INPUT DATA:
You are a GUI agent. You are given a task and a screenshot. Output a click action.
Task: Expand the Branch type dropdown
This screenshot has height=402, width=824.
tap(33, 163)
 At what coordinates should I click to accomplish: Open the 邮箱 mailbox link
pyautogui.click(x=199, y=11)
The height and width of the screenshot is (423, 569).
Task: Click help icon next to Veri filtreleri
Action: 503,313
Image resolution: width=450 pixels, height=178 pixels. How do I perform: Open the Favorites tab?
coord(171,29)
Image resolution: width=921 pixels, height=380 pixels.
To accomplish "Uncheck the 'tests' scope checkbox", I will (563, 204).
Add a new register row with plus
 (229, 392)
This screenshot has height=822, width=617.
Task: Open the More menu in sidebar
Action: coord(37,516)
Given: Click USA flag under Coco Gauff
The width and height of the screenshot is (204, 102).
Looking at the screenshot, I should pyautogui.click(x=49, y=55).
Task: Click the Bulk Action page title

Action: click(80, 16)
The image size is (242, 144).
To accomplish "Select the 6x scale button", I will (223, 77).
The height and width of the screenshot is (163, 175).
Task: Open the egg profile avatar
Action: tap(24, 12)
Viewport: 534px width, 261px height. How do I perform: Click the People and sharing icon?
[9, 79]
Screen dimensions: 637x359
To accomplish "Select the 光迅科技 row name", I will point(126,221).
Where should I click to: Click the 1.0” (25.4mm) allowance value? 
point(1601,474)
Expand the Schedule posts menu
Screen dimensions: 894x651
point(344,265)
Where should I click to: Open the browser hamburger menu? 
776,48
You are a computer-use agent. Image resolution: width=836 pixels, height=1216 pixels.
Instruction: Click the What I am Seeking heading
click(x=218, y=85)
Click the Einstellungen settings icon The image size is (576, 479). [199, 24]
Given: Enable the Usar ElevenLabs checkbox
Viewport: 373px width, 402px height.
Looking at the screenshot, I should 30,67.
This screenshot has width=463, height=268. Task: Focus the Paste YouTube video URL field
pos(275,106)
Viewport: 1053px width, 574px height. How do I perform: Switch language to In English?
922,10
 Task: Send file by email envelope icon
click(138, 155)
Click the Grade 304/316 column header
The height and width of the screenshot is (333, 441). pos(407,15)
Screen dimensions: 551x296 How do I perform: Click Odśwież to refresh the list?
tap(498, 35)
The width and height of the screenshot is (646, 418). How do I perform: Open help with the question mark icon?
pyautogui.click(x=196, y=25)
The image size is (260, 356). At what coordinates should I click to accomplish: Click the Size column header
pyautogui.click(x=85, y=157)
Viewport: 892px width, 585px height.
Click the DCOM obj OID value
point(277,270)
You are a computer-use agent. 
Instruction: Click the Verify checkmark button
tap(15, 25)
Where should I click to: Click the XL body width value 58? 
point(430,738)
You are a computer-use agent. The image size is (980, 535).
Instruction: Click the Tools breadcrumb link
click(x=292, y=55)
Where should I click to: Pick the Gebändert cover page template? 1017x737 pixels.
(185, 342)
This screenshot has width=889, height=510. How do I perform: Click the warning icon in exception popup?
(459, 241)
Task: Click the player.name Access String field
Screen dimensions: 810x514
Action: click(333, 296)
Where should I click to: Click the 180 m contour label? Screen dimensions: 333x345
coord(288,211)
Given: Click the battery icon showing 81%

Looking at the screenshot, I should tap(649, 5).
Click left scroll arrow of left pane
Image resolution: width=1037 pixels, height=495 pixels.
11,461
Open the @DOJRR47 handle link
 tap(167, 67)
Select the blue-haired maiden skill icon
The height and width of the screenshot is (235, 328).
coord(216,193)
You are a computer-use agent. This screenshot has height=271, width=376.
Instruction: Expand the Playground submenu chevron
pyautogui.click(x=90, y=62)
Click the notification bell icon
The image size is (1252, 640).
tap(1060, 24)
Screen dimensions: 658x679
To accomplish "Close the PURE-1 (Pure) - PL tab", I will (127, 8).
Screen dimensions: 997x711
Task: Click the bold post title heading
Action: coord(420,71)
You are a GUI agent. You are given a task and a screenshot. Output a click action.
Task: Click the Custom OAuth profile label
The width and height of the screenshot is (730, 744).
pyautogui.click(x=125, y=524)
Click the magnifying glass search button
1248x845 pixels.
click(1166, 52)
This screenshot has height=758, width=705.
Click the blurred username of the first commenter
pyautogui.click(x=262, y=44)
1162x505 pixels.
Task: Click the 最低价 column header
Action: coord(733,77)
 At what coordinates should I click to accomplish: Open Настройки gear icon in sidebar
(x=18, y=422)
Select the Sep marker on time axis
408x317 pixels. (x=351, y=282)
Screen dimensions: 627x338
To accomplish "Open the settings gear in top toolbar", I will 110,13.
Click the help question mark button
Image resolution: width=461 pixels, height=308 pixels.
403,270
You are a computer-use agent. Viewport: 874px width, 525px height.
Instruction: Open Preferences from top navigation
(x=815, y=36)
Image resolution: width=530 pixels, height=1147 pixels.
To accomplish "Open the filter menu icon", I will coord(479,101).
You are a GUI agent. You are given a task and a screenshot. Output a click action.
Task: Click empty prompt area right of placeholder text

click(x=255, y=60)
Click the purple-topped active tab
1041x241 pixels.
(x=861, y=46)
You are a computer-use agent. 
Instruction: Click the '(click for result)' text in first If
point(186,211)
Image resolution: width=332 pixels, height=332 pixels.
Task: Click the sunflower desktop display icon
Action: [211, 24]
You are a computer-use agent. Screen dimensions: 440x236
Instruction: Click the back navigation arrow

WHAT YOU NEED TO DO: Where the line holding "Open the @DOJRR47 handle link" appears in the listing above, start reproducing exactly, and end with the line holding "Task: Click the Custom OAuth profile label".

RESPONSE BOX:
Open the @DOJRR47 handle link
 tap(167, 67)
Select the blue-haired maiden skill icon
The height and width of the screenshot is (235, 328).
coord(216,193)
You are a computer-use agent. This screenshot has height=271, width=376.
Instruction: Expand the Playground submenu chevron
pyautogui.click(x=90, y=62)
Click the notification bell icon
The image size is (1252, 640).
tap(1060, 24)
Screen dimensions: 658x679
To accomplish "Close the PURE-1 (Pure) - PL tab", I will (127, 8).
Screen dimensions: 997x711
Task: Click the bold post title heading
Action: coord(420,71)
You are a GUI agent. You are given a task and a screenshot. Output a click action.
Task: Click the Custom OAuth profile label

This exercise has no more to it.